5. Generate `index.html` referencing the staged images by relative path.
   Number of columns matches what was actually staged.
6. Echo `realpath ./outputs/<name>/preview/index.html` back to the user.

If Path A has already run, prefer to read from the local
`./outputs/<name>/download/runs/` copy rather than re-downloading.

## Pitfalls

- **Absolute paths in HTML `src=`** — the UI cannot resolve them. Use
  relative paths only.
- **Writing outside the cwd-rooted output tree** — the UI sandbox
  typically refuses to read those files. Stay under `./outputs/<name>/`.
- **Picking samples per-stage independently** — rows will mix unrelated
  frames. Pick once, reuse the IDs across columns.
- **Forgetting to localize images** — `src=` pointing at S3 / MinIO URLs
  will not fetch in the UI sandbox.
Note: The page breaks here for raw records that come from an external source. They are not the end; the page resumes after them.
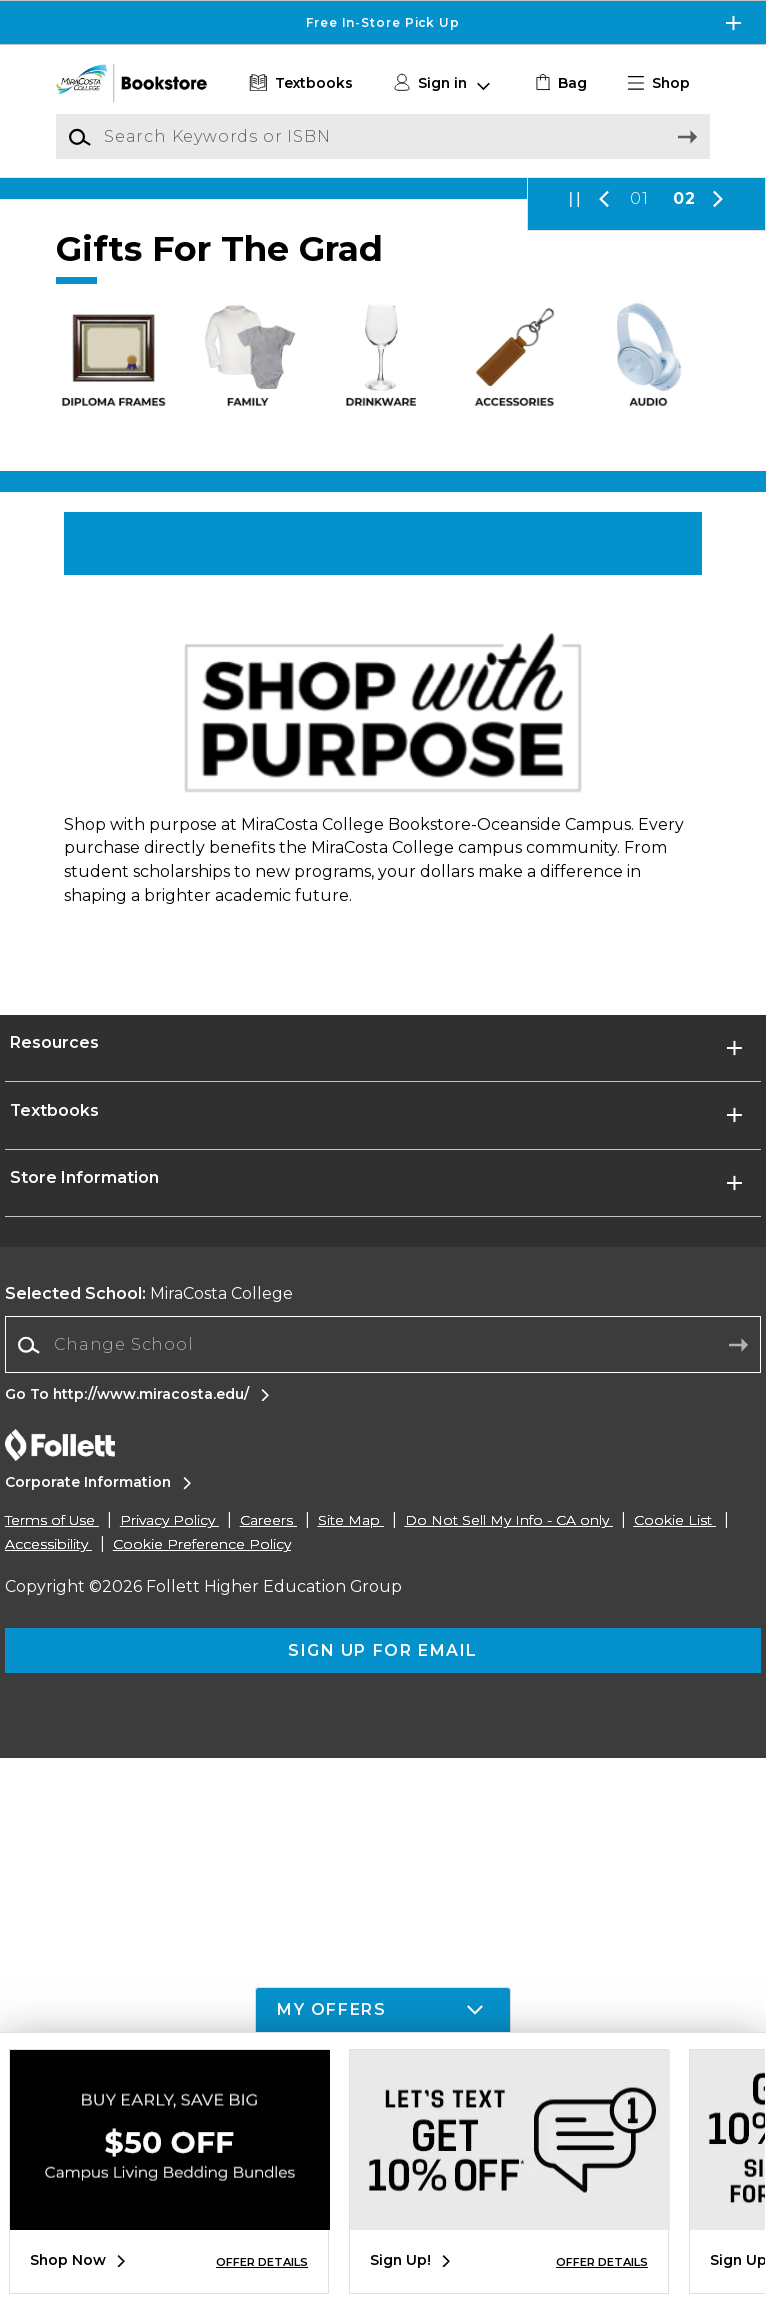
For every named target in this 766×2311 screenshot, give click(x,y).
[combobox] (383, 1898)
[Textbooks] (298, 83)
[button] (667, 83)
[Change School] (383, 1898)
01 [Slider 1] (639, 369)
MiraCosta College (149, 1846)
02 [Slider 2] (684, 369)
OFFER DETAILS (262, 2262)
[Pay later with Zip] (383, 274)
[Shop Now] (383, 738)
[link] (558, 83)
Download to the preview dir.
- **Mis-ordered columns** — keep OV render → cad mask → augmentation →
  AnomalyGen. That's pipeline order, left to right; flipping it makes
  the grid unreadable.
- **Including the structural flow's `cropped/component_instance/`** in
  the preview — it's a per-component index, not a viewable image; skip
  it.
- **Over-large images** — the per-cell crops are usually small (~512 px
  per side); no need to resize. If a stage emits very large frames
  (Day 1 real-alignment can produce 4k+ usd2roi-day1 renders), generate
  thumbnails first (`mogrify -resize 640x` or similar) and reference
  the thumbnails in the HTML, not the originals.